The bisphenol A dimethacrylate (BisGMA)-based methacrylate resin is cured by light exposure, which causes radical formation. These radicals then mediate a chain-growth polymerization and conversion of methacrylates into crosslinked polymers, with the associated shrinkage and stress arising from conversion of monomer to polymer. Though most considerations of new dental restorative materials have focused on methacrylate modifications, this curing approach is flawed in ways not readily addressed without changing the composite nature. In particular, chain growth leads to a significant amount of residual, unreacted double bonds (and hence monomers) at the end of the polymerization. These monomers can be extracted and lead to non-desirable biological interactions. Further, methacrylates comprise esters that are unstable towards enzymes and high or low pH. Thus, most methacrylate-based systems may be limited in their ability for significant performance improvements.

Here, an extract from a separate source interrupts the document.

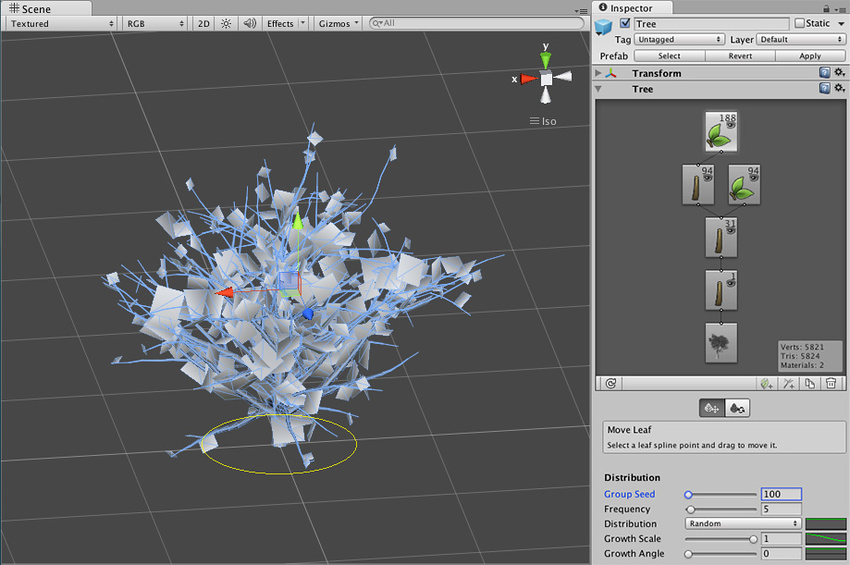The height and width of the screenshot is (565, 850).
Task: Select the Rotate Leaf tool
Action: (736, 408)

Thus, problems inherent to the BisGMA system include, among others, the presence of extractable, unreacted monomer following cure, monomer and composite degradation, polymerization shrinkage and induced stresses, a lack of mechanical toughness and wear, and moisture uptake. The common result of these problems is premature failure of composites, resulting from secondary caries or mechanical failure of the bulk or the interface. With average lifetimes of only about 8 years for current restorative materials, there is great need to develop novel and improved composite materials for dental restorations.
The “click” reaction paradigm is centered on the development and implementation of robust reactions that proceed with reliable control over the products formed. A “click” reaction should have the following characteristics: the reaction involves minimal set-up effort and the starting materials are readily available; the reaction is high yielding, proceeding with high stereospecificity and high atom economy; the reaction is run solvent-free or in a benign solvent (preferably water); the product can be easily isolated by crystallization or distillation, preparative chromatography not being required; the by-products are easily removed and non-toxic; the reaction is physiologically compatible; and there is a large thermodynamic driving force (>84 kJ/mol) to favor the formation of a single reaction product.
One reaction that meets most of these criteria is the azide-alkyne Huisgen cycloaddition, which is a 1,3-dipolar cycloaddition between an azide and a terminal or internal alkyne to give a 1,2,3-triazole (Huisgen, 1961, Proc. Chem. Soc. London:357; Kolb et al., 2001, Angew. Chem.-Int. Edit. 40(11):2004-21).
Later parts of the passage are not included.